The County argues that Galvez received an adverse ruling from the hearing officer on the statute of limitations. Instead of pursuing his administrative remedies to the Commission and seeking judicial review as necessary, he filed a new proceeding concerning the same limitations issue.  A stay of the instant action is warranted until the civil service proceedings and any subsequent judicial review are completed.  Dem. at 7.

There is merit to this argument.  Galvez chose the administrative forum to raise his limitations claim and lost before the hearing officer.  Instead of pursuing that claim before the Commission, he chose to file this proceeding.  While he has that right, it smacks of gamesmanship.  At a minimum, equity does not work in Galvez’s favor.

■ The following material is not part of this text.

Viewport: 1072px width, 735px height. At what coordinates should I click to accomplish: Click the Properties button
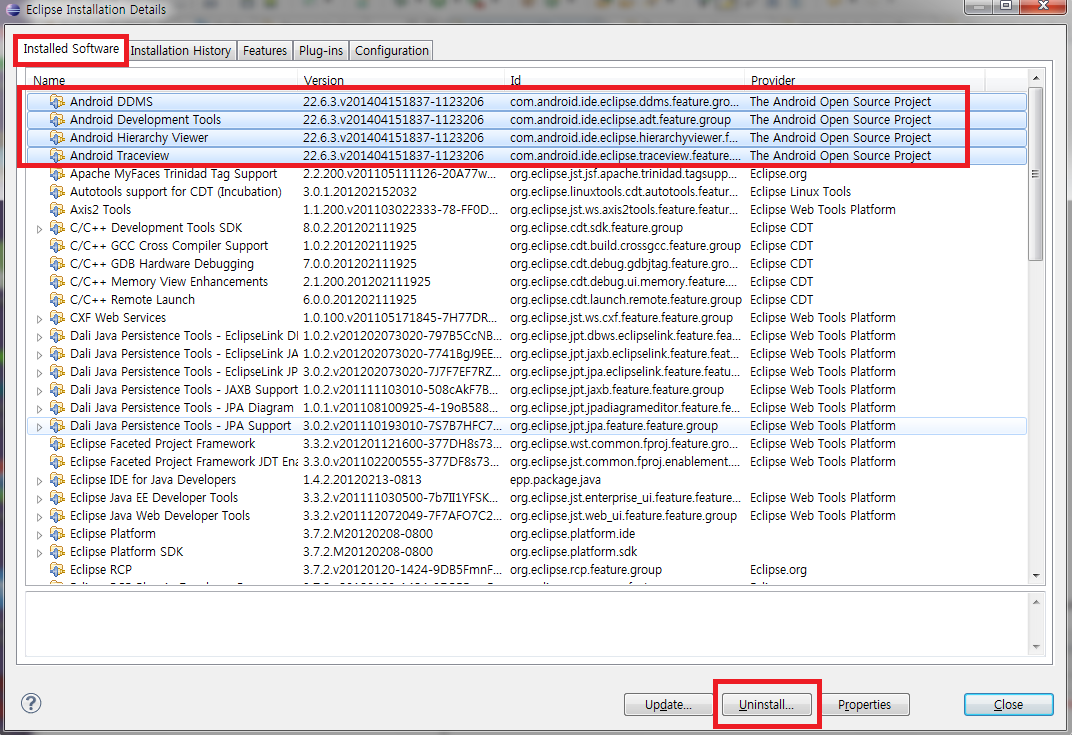(864, 704)
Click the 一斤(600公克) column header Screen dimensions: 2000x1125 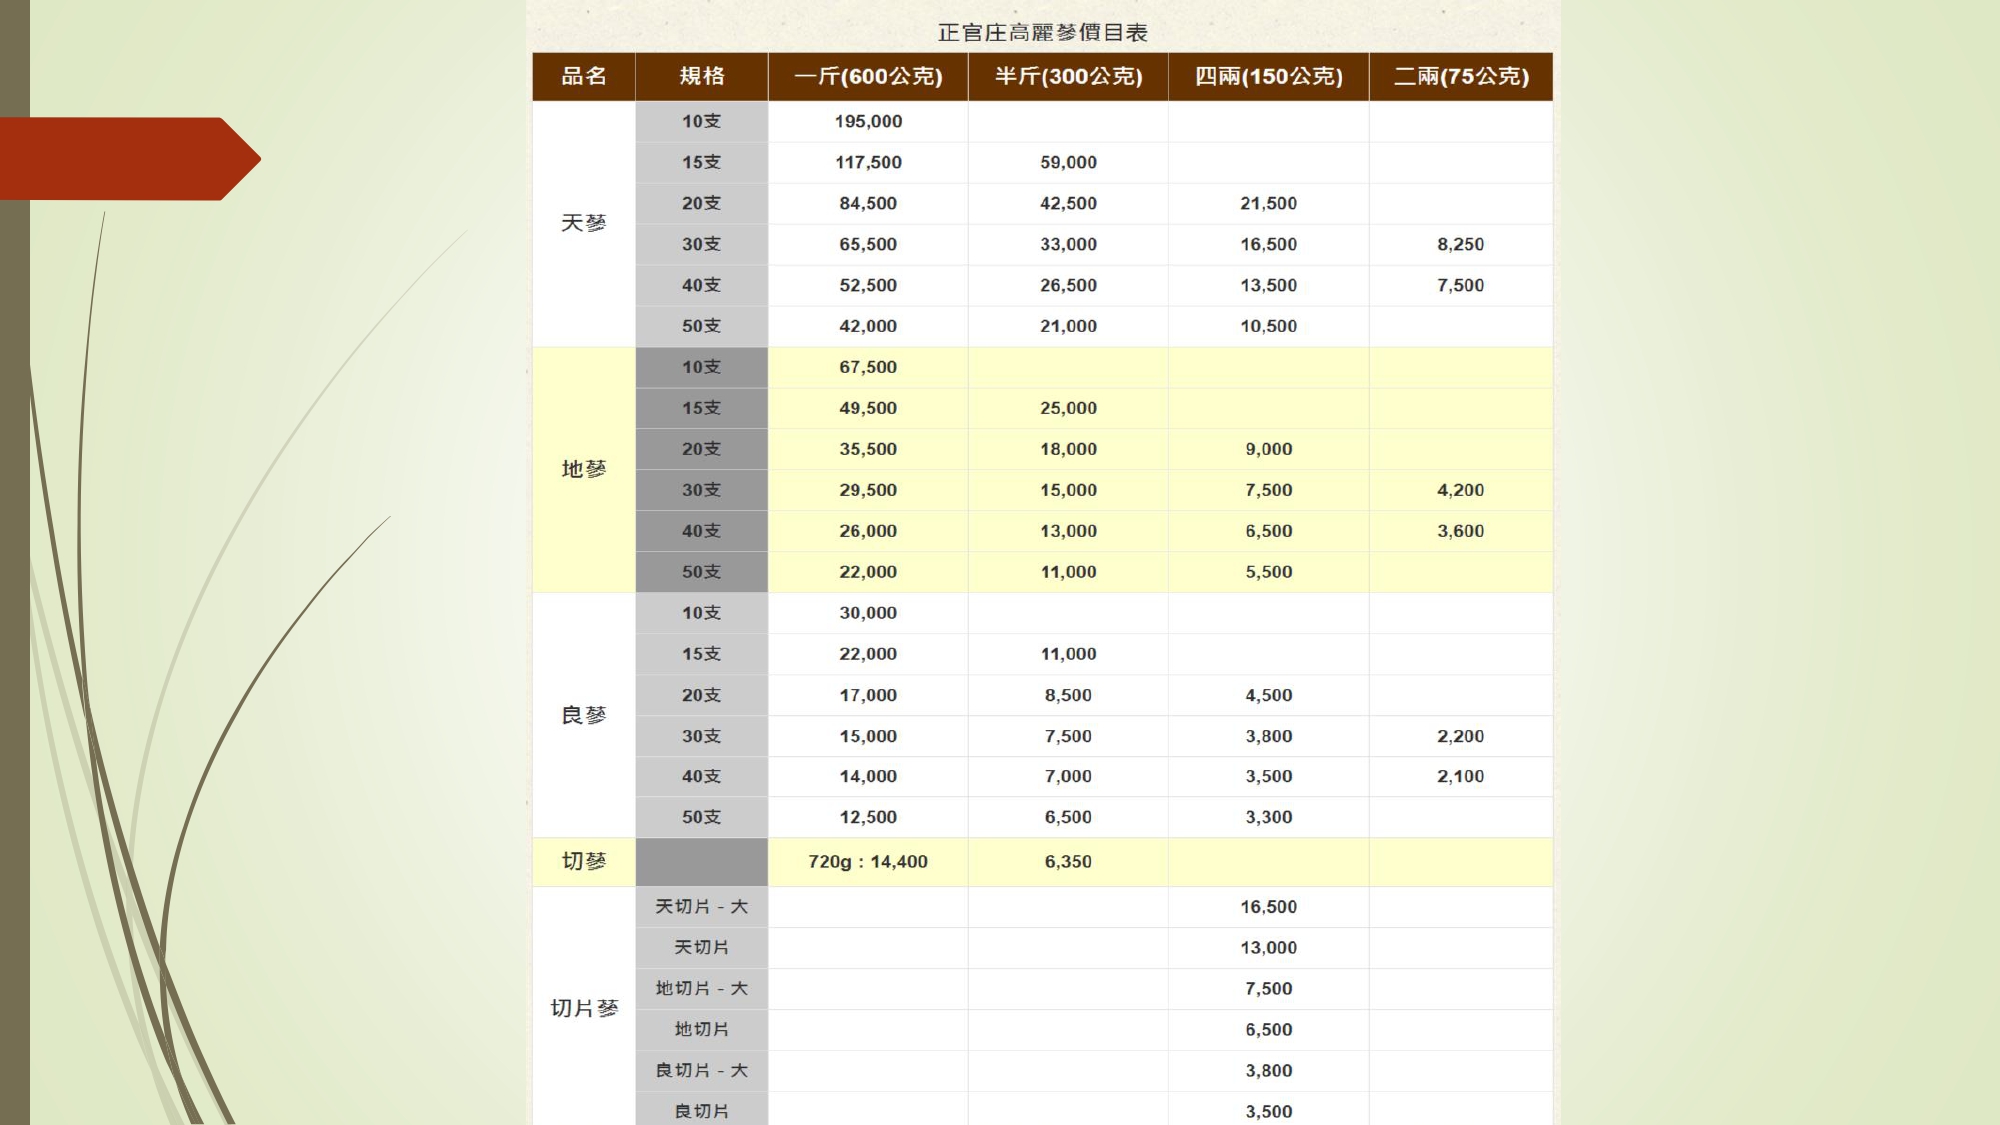[x=866, y=75]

Galvez contends that judicial economy and the potential for a swift resolution of grievances would be best served by permitting him to adjudicate his statute of limitations claim before he and the County must expend resources to adjudicate the merits of the allegations against him.  Opp. at 12, 16.  He presents no facts on the state of the administrative proceeding, including its status and estimated length, and the basis for the hearing officer’s ruling.  These issues are significant to whether the court will stay this case and will be discussed with counsel at hearing.

 

E. Conclusion

The demurrer is overruled.  The County has 30 days to answer only.  However, the court will discuss with counsel whether the case should be stayed pending the outcome of the administrative proceeding.



[1] All further statutory references are to the Government Code unless otherwise stated.

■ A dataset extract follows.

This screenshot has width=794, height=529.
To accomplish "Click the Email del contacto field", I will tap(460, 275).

[2] The County requests that the court takes judicial notice of County of Los Angeles Civil Service Rules (“CSR”) 4.13 and 4.14, and the following records from County of Los Angeles Civil Service Commission (“Commission”) Case Number 22-66: (a) Galvez’s request for hearing dated February 4, 2022 (Ex. A), (b) the Commission’s special notice dated October 11, 2023 (Ex. B), and (c) the hearing officer’s decision dated March 18, 2024 (Ex. C).  The CSRs are judicially noticed.  Evid. Code 452(b).  The Commission hearing officer’s decision is judicially noticed (Evid. Code §452(c)) but Exhibits B and C, while part of the Commission’s file, are not yet part of an administrative record and judicial notice is denied.

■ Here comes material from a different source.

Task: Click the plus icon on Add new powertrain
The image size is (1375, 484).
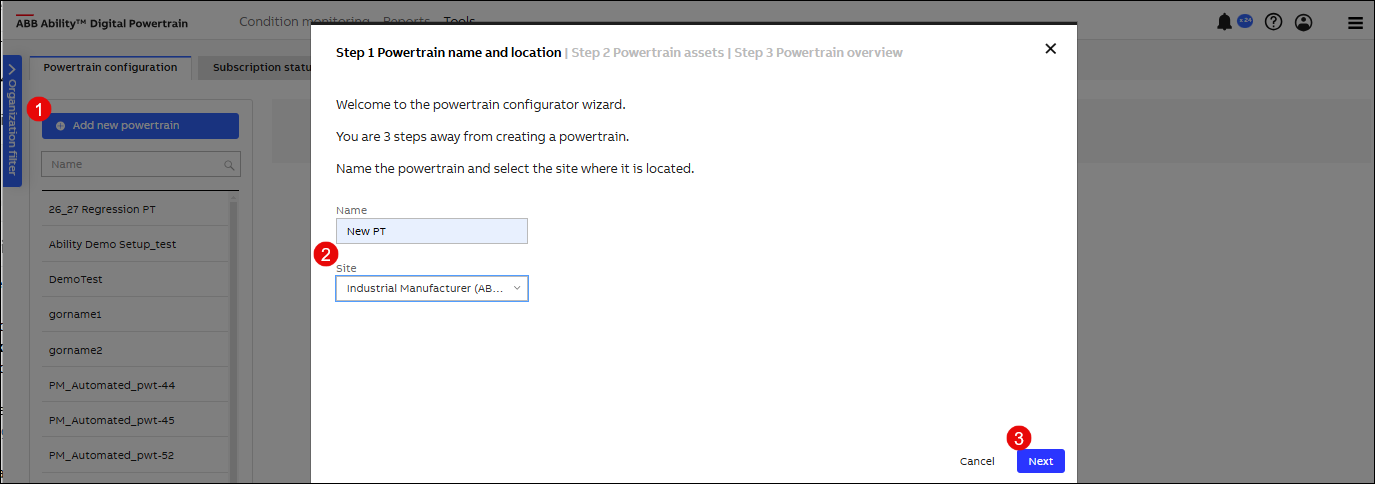Action: (x=60, y=126)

[3] In Zazueta v. the County of San Benito, (1995) 38 Cal.App.4th 106, 113. The petitioner peace officer submitted his termination for sexual harassment to binding arbitration and the arbitrator’s decision upheld his termination.  Id. at 109.  He filed a petition for mandamus, invoking both CCP section 1094.5 and POBRA’s initial jurisdiction.  Id. at 109-10.  The appellate court held that he waived any issue not presented to the arbitrator for purposes of CCP section 1094.5 and waived his POBRA rights by participating in the arbitrator.  The court noted: “While represented by counsel, petitioner specifically requested binding arbitration and never sought judicial review under Government Code section 3309.5 until after the arbitrator ruled in favor of respondent.”  Id. at 113.

Galvez distinguishes Zazueta on the grounds that he did not submit to binding arbitration and the Commission has not issued a final decision in the County’s favor on the statute of limitation issue.  Opp. at 9.  The court agrees. Zazueta expressly distinguished Mounger by differing an arbitration from an administrative appeal.  Id. at 113.